Copy the lines below exactly. Start at the first and finish with the line containing "Open support via".

___ Records for the task

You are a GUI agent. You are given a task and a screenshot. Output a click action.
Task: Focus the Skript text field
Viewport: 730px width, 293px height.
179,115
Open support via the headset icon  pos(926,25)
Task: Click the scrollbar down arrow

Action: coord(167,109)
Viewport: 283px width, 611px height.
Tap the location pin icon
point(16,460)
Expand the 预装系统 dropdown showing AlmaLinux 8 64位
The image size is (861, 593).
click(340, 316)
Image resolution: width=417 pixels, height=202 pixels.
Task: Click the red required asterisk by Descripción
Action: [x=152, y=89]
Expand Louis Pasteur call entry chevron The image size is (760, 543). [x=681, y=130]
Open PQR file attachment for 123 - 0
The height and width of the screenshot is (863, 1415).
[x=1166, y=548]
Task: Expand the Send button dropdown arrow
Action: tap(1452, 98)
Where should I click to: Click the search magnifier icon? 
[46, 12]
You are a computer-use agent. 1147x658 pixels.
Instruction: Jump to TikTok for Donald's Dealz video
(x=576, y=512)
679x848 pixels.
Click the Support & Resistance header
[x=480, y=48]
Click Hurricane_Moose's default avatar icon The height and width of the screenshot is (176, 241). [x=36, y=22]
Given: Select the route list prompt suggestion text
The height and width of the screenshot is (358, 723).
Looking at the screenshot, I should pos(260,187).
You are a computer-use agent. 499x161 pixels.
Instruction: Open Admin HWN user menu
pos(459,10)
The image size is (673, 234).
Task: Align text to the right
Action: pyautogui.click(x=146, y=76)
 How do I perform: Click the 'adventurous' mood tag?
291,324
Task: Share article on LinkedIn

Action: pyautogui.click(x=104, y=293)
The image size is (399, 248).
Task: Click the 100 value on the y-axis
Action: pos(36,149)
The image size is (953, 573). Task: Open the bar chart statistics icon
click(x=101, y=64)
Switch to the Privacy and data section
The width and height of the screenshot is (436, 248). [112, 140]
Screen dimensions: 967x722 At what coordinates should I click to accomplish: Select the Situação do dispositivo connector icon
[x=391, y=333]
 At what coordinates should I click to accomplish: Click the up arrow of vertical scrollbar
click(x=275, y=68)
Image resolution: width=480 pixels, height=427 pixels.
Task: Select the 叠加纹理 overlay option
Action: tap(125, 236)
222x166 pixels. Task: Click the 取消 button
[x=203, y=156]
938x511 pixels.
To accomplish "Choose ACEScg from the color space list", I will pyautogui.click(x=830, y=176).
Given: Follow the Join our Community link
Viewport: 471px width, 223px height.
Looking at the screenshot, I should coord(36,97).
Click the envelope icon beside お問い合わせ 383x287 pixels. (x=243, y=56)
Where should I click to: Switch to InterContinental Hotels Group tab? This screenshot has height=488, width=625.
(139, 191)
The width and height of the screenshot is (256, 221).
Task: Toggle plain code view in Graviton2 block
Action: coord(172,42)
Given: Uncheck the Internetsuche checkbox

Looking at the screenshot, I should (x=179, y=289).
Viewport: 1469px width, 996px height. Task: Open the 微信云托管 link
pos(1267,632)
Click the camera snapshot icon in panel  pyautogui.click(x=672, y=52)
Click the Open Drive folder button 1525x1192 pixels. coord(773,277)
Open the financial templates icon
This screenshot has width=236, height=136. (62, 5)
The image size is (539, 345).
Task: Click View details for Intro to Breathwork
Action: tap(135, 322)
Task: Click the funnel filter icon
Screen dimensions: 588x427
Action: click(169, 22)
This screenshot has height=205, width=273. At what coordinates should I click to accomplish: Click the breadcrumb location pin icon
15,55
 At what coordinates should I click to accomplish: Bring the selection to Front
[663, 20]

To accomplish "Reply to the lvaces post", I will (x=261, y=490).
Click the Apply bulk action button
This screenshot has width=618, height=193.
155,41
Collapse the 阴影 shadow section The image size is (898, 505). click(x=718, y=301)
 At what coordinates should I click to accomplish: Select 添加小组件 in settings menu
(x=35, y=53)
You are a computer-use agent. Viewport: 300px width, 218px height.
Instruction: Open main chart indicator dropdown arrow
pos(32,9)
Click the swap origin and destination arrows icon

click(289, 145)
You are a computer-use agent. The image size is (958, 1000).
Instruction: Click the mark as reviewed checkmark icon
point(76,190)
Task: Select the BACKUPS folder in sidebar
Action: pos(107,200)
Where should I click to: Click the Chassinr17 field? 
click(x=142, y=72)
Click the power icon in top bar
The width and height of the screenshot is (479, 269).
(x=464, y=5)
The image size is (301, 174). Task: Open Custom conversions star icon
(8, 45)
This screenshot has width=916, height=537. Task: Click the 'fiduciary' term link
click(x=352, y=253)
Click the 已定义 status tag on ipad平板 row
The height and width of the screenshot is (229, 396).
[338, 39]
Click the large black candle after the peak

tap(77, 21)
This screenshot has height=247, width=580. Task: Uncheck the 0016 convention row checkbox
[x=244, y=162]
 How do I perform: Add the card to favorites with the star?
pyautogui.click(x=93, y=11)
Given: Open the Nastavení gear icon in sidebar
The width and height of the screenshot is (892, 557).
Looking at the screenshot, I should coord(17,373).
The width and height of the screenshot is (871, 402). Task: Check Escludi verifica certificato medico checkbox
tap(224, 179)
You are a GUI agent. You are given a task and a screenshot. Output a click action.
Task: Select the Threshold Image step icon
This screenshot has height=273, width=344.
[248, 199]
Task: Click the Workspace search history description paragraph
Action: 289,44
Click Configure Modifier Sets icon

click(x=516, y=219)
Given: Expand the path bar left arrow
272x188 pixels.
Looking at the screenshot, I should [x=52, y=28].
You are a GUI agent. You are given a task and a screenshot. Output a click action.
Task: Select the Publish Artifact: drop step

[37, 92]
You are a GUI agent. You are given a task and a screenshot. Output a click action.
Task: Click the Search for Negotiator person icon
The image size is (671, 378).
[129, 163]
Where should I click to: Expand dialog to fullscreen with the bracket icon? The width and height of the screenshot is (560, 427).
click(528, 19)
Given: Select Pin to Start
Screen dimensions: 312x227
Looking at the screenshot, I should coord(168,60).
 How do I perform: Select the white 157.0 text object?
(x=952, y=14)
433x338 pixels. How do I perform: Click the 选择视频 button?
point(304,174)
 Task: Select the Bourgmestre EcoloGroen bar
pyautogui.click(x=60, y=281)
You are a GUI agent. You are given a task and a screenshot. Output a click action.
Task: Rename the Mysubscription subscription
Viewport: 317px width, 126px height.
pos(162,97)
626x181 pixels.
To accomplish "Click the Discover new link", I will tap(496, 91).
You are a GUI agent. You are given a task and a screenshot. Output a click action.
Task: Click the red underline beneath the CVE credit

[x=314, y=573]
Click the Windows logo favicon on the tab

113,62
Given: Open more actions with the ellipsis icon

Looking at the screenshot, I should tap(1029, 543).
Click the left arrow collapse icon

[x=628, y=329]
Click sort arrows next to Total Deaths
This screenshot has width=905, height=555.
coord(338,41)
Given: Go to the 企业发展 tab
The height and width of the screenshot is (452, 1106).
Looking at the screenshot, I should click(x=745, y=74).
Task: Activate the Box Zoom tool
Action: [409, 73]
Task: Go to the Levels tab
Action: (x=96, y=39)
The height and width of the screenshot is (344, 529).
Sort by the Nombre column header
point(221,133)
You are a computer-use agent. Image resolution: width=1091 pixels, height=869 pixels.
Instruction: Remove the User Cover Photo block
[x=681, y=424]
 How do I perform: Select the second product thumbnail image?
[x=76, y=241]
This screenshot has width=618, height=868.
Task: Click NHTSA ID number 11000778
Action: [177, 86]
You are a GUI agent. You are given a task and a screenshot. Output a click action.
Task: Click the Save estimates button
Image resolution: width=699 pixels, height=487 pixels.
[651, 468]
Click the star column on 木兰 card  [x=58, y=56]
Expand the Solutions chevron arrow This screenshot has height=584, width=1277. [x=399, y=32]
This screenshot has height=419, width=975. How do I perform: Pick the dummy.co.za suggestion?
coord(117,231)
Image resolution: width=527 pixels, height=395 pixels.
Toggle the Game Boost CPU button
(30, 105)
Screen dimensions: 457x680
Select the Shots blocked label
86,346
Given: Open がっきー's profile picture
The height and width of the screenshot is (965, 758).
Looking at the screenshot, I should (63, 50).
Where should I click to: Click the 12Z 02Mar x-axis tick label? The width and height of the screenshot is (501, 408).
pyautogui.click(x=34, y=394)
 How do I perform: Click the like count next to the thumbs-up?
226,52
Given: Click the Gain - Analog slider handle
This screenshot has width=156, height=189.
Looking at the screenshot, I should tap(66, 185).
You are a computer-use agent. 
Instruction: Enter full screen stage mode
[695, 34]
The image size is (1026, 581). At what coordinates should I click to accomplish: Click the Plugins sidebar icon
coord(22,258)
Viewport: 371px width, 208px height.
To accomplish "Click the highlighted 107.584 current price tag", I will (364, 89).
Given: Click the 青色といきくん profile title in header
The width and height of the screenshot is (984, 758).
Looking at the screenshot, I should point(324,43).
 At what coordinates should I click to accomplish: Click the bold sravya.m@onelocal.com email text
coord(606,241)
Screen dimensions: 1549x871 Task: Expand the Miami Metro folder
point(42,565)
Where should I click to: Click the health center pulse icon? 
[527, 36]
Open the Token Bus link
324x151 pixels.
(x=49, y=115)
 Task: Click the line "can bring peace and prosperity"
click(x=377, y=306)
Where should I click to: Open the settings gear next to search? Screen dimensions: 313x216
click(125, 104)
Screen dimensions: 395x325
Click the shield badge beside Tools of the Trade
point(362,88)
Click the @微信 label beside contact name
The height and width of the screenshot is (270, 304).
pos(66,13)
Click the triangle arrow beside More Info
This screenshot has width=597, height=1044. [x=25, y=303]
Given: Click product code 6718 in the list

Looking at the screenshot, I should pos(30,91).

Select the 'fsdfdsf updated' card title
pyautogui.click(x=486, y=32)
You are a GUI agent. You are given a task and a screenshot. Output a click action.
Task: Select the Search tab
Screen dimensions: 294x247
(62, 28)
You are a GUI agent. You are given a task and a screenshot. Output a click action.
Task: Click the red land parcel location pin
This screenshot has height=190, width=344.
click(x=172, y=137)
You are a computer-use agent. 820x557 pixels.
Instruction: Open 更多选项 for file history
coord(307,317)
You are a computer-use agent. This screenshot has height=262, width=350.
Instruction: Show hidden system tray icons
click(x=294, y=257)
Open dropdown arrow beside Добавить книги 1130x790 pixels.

______

■ Task solution:
You are a GUI agent. You are given a task and a screenshot. Output a click action.
Task: Focus the Skript text field
Viewport: 730px width, 293px height.
179,115
Open support via the headset icon  pos(926,25)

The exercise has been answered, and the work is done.